E o pai? Denominado nos créditos como “Marido” (Scoot McNairy), ele está sempre ausente em suas viagens de trabalho, mas quando está em casa se mostra perdido nos principais cuidados da criança, sempre pedindo a ajuda da Mãe nas tarefas rotineiras. Em sua introspecção, a Mãe se vê agredindo as pessoas, esbofeteando o marido, atacando-o como uma fera descontrolada ou respondendo absurdos, enquanto começa a notar mudanças graduais em seu corpo como surgimento de pelos nas costas e novos mamilos, além de seus caninos se tornando pontiagudos. Atribuindo inicialmente a sintomas de estresse e à perimenopausa – um modo simplório de resumir um combo de angústias – a Mãe logo se convence que está se transformando em um cachorro.
Alguns de seus pensamentos recorrem à lembranças de sua infância, quando sua mãe se viu obrigada a abandonar um possível talento como cantora em prol da filha; mas também há vestígios dos preparos da avó com indicação de rituais de bruxaria. Seriam recordações ou sonhos que tentam explicar sua nova condição? Em um deles, ela chega a ver sua mãe saindo de casa e andando como um quadrúpede. Como em um filme de licantropia, ela passa a ter o olfato mais aguçado e ser perseguida por cães, ora no parque, ora à noite, chegando ao ápice quando mata seu gato de estimação, nas poucas vezes em que conseguiu fazer seu filho dormir.
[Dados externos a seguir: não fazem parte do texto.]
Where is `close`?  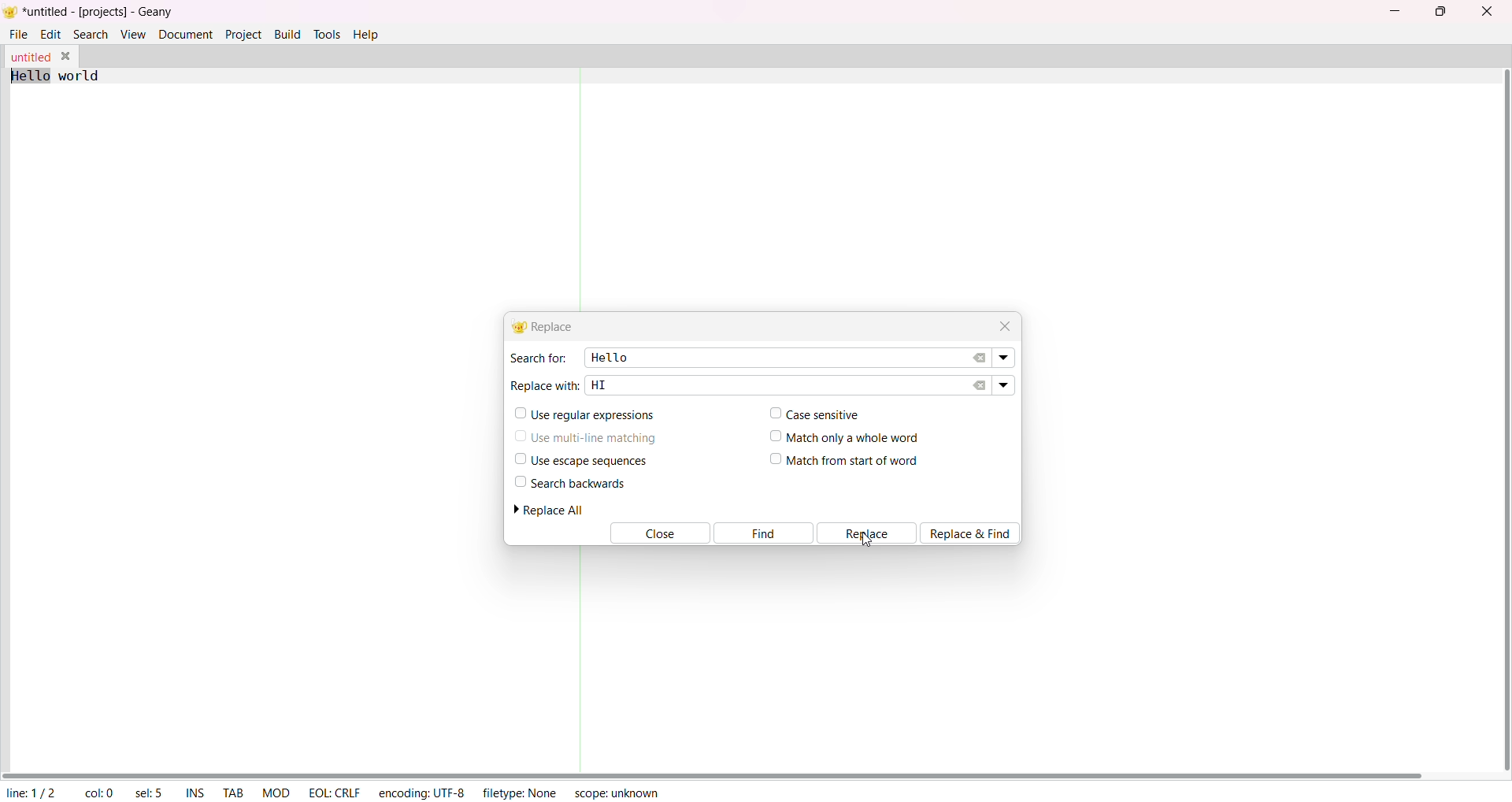
close is located at coordinates (1487, 11).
Inspirado em um romance de Rachel Yoder, Nightbitch é um retrato dramático com elementos sutis de body horror, numa linguagem divertida para apresentar um soco no estômago nos encantos da maternidade. O inferno simbólico de muitas mães não se constrói apenas nas gags de um filho encapetado, que pinta as paredes de casa e acorda a mãe com fezes na mão, mas também em tudo que envolve um relacionamento. Para isso, é preciso dizer o óbvio: não é somente a mulher que tem filhos; e o pai também precisa se desdobrar na criação e entretenimento do pequeno de maneira a nenhum dos dois ficar sobrecarregado. Quando a balança pesa para um lado, há o desequilíbrio emocional e mudanças de personalidade, assim como transformações físicas.
Diferente de Gregor Samsa, já no limite de seu estresse, o filme de Marielle Heller traz as tais mudanças de maneira gradual. Quando a Mãe finalmente aceita sua nova condição, a sociedade, que a julga sem saber o que a levou a isso, expõe o mesmo estado de repugnância da obra de Kafka. A sensação de deslocamento, de não pertencimento e opressão é inevitável. Envolto em simbologia e surrealismo, com a profundidade necessária para sua compreensão, Nightbitch teve uma passagem pelo Festival de Toronto e em alguns cinemas lá fora, e também conquistou alguns prêmios, além do abanar dos rabos de alguns críticos. É um filme que traz questionamentos sobre se existe vida após a gestação e como lidar com a nova realidade, rosnando para quem finge que a maternidade é somente mil maravilhas.